DIRECTIONS: Copy the listing below word for word, starting at the line that contains "Task: Click the" and ending after the line that contains "Action: (958, 393)".
--- BEGIN DATASET EXTRACT ---
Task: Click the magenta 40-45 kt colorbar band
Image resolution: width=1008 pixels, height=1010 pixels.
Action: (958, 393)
--- END DATASET EXTRACT ---
--- BEGIN DATASET EXTRACT ---
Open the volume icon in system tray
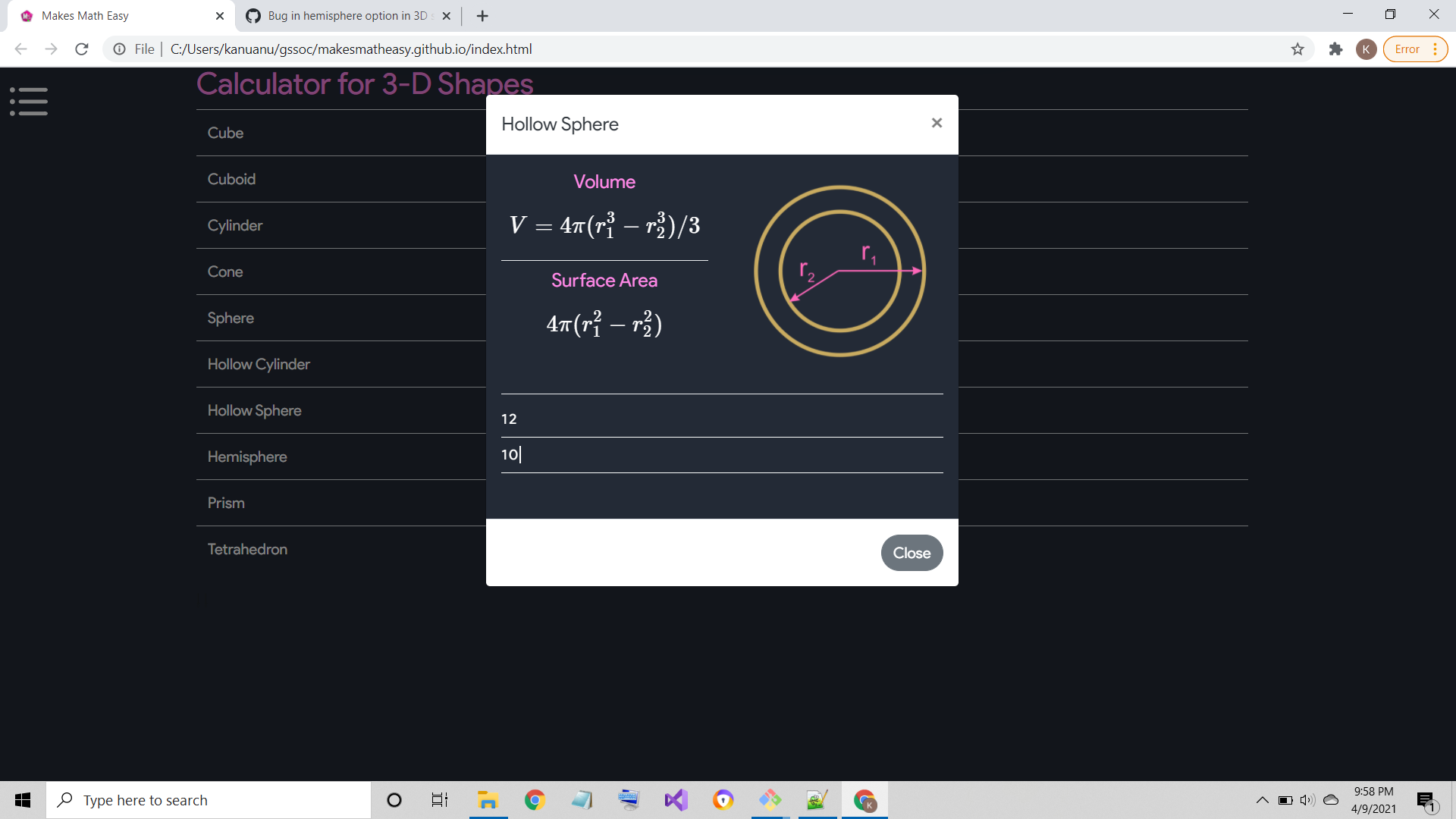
--- END DATASET EXTRACT ---
--- BEGIN DATASET EXTRACT ---
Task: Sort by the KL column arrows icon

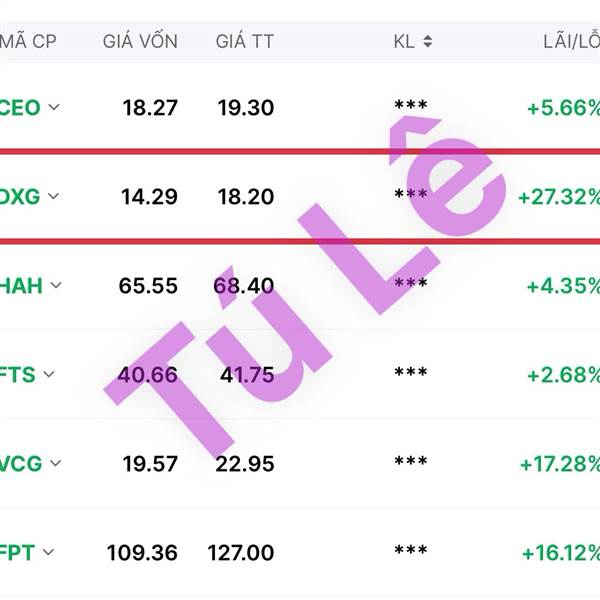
--- END DATASET EXTRACT ---
RESULT FOR THIS EXERCISE:
Task: Click the magenta 40-45 kt colorbar band
Image resolution: width=1008 pixels, height=1010 pixels.
Action: (958, 393)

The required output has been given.